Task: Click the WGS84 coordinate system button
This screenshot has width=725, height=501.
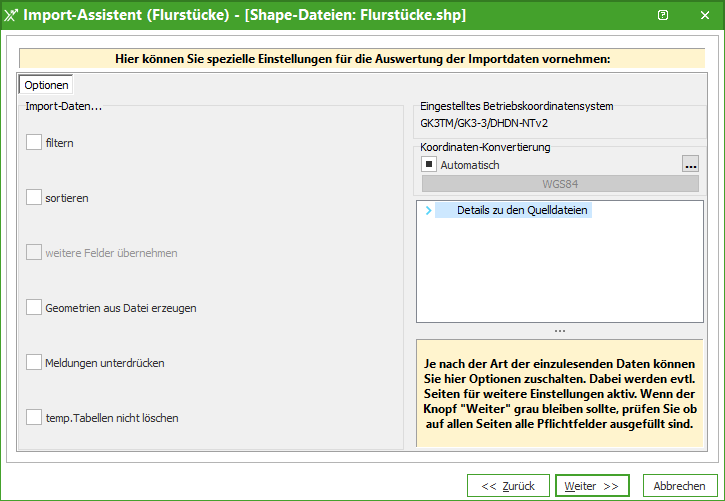Action: (561, 185)

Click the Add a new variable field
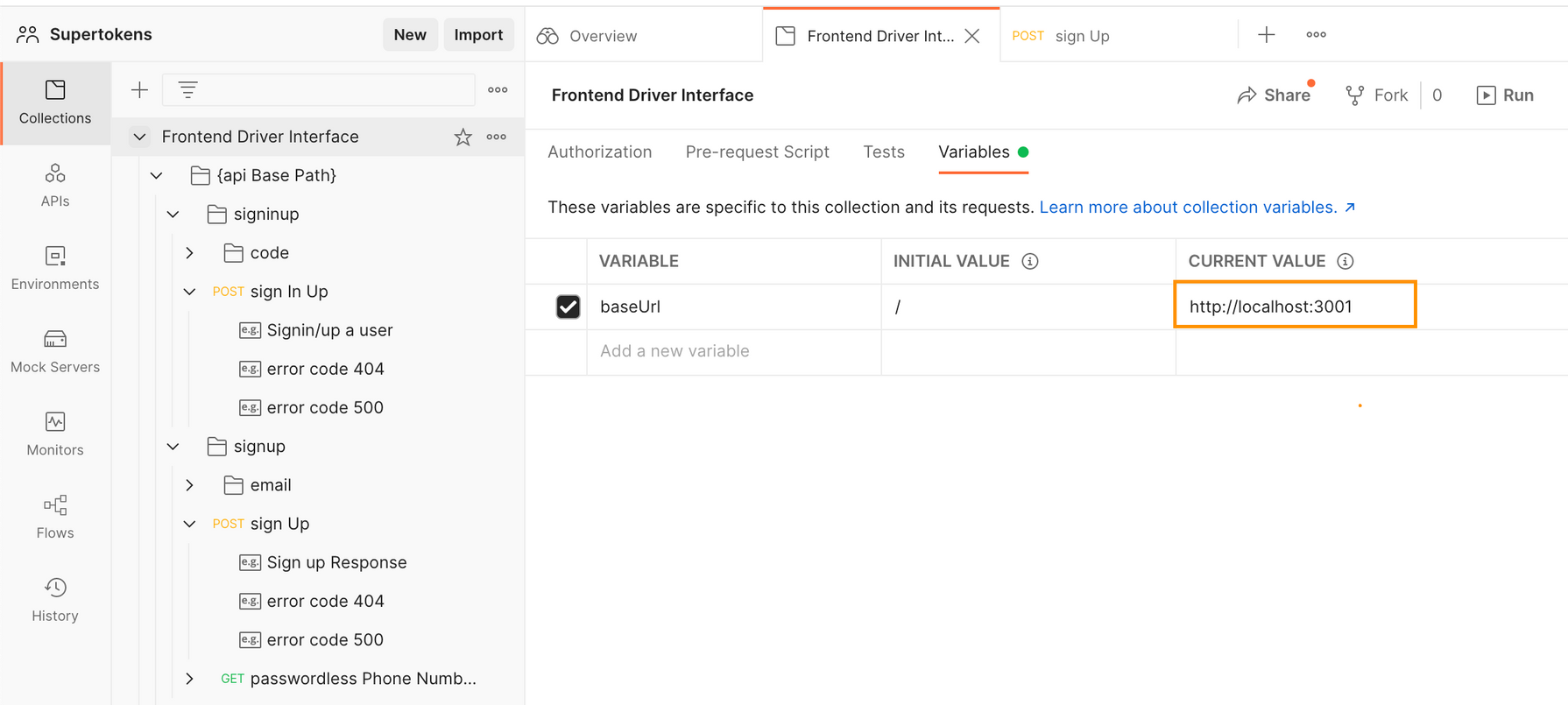pyautogui.click(x=732, y=351)
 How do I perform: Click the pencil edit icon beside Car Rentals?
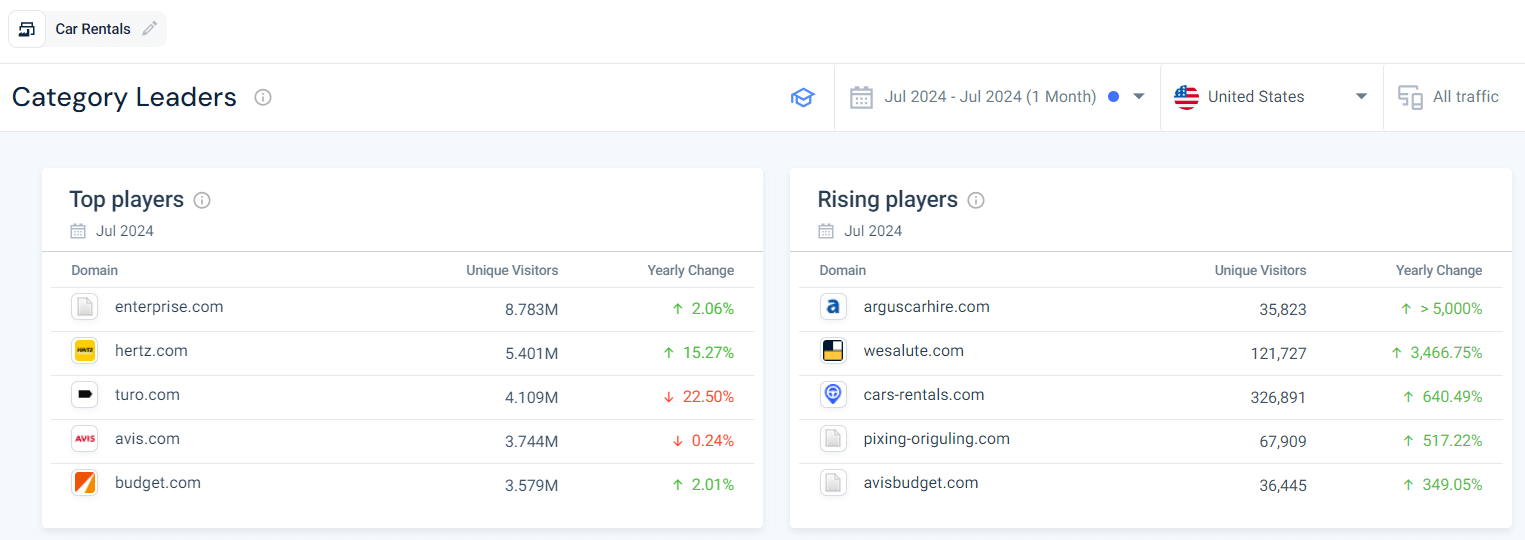[x=150, y=29]
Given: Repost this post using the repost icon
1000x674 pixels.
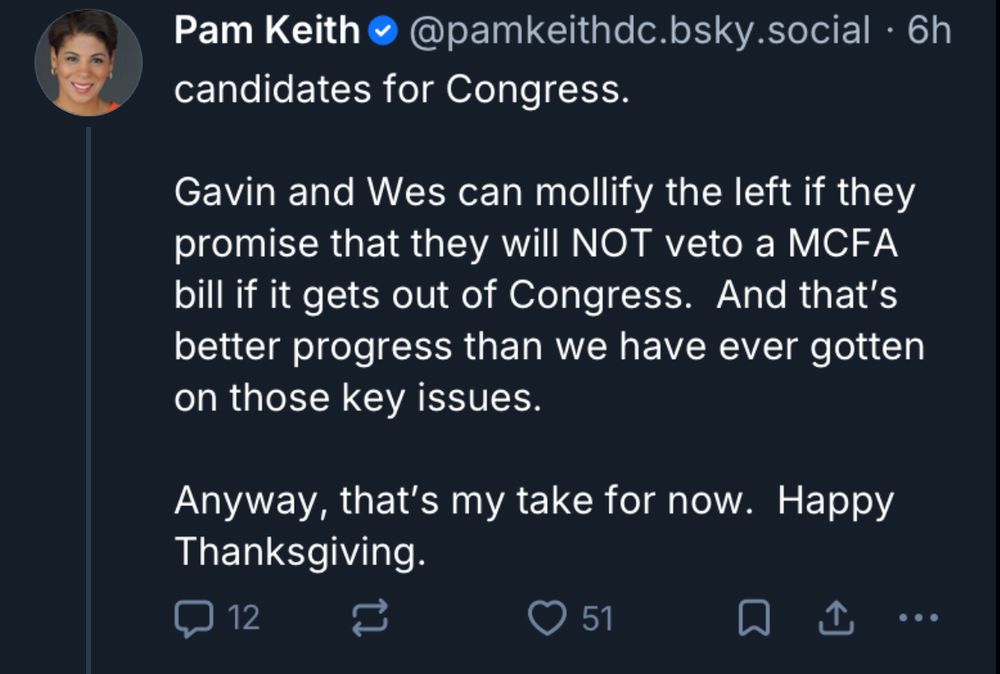Looking at the screenshot, I should coord(371,619).
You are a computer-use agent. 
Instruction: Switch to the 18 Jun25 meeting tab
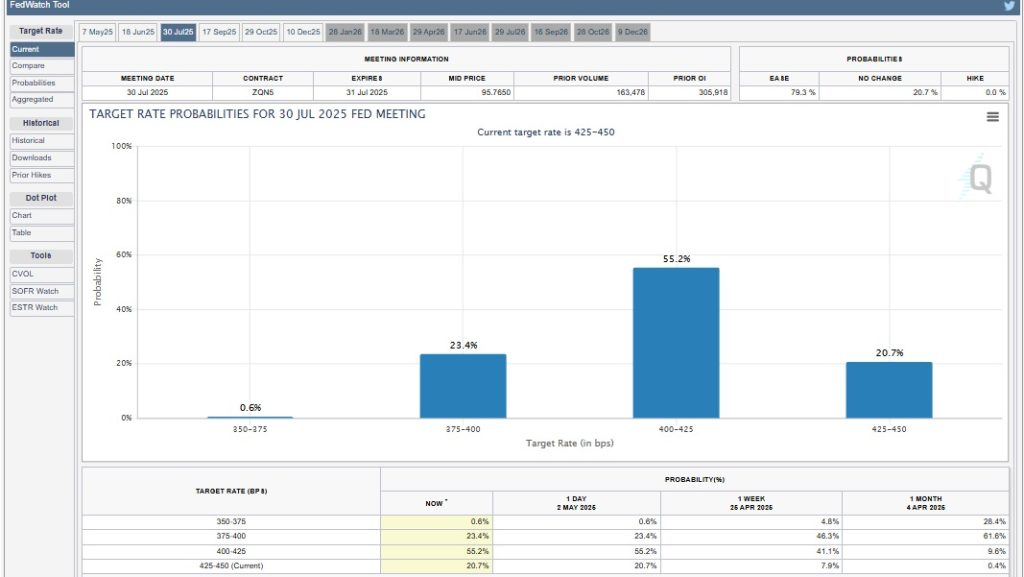click(x=138, y=32)
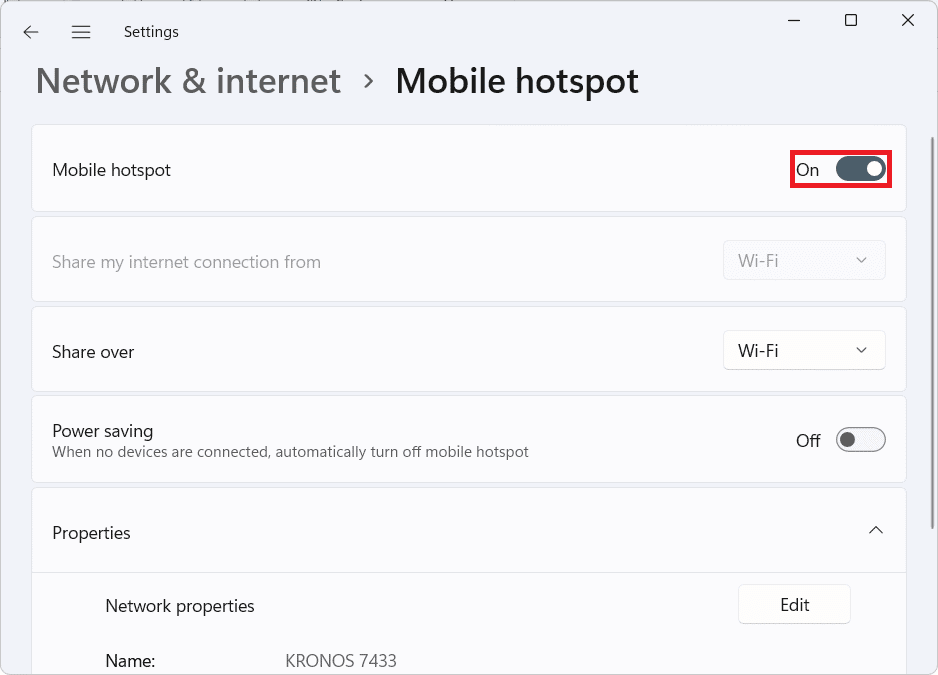Image resolution: width=938 pixels, height=675 pixels.
Task: Click Edit to change network properties
Action: click(794, 604)
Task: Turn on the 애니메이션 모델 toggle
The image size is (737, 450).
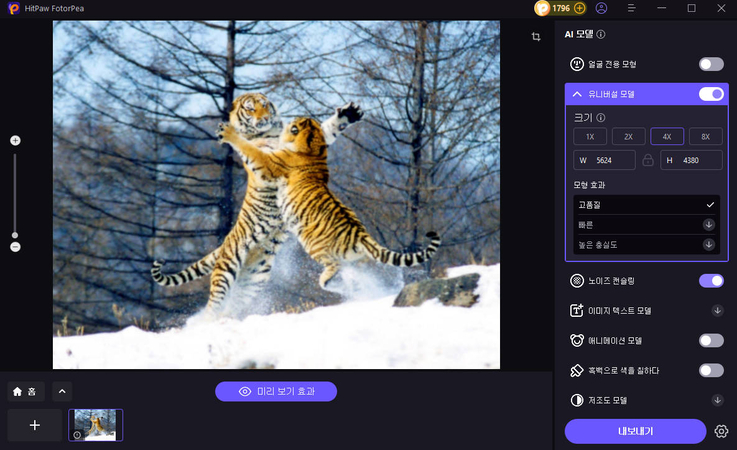Action: pos(711,340)
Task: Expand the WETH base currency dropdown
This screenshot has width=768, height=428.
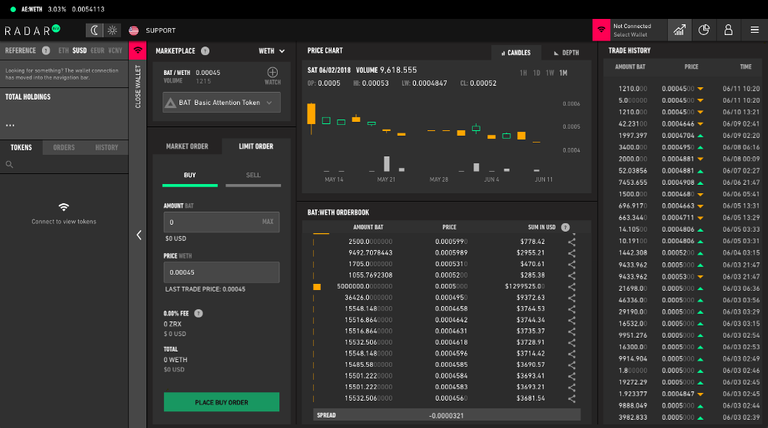Action: point(272,50)
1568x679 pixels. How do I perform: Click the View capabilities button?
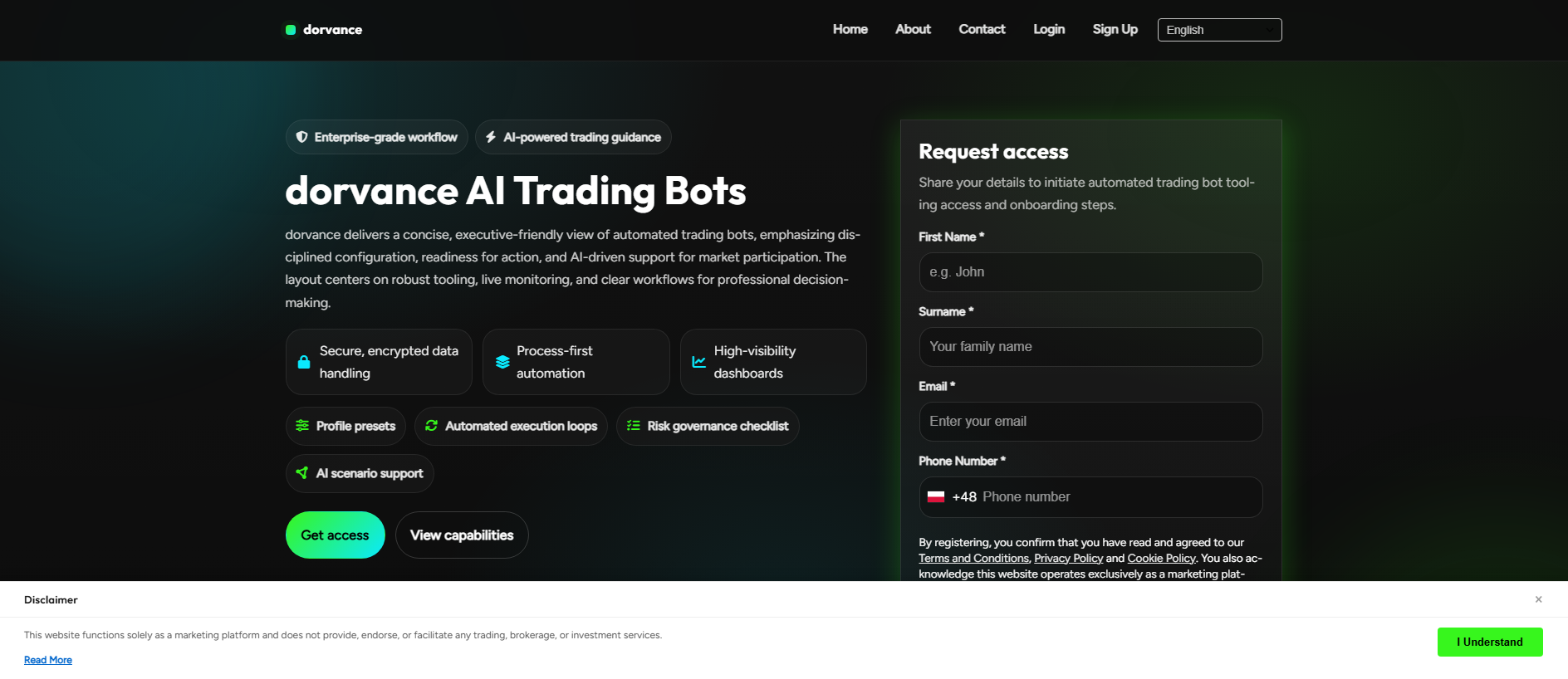(462, 535)
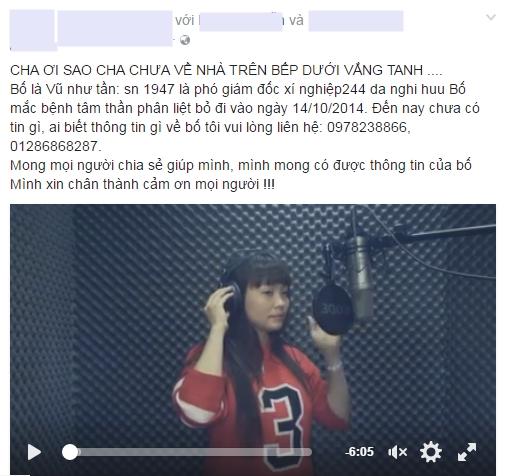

Exercise aim –
Leave the pictures out. Extract exactly the lines running from the one with "The image size is (737, 450)." through the last entry, both ends included.

Exercise solution –
The image size is (737, 450).
Action: pos(711,340)
Task: Expand the WETH base currency dropdown
This screenshot has width=768, height=428.
Action: point(272,50)
1568x679 pixels. How do I perform: Click the View capabilities button?
(462, 535)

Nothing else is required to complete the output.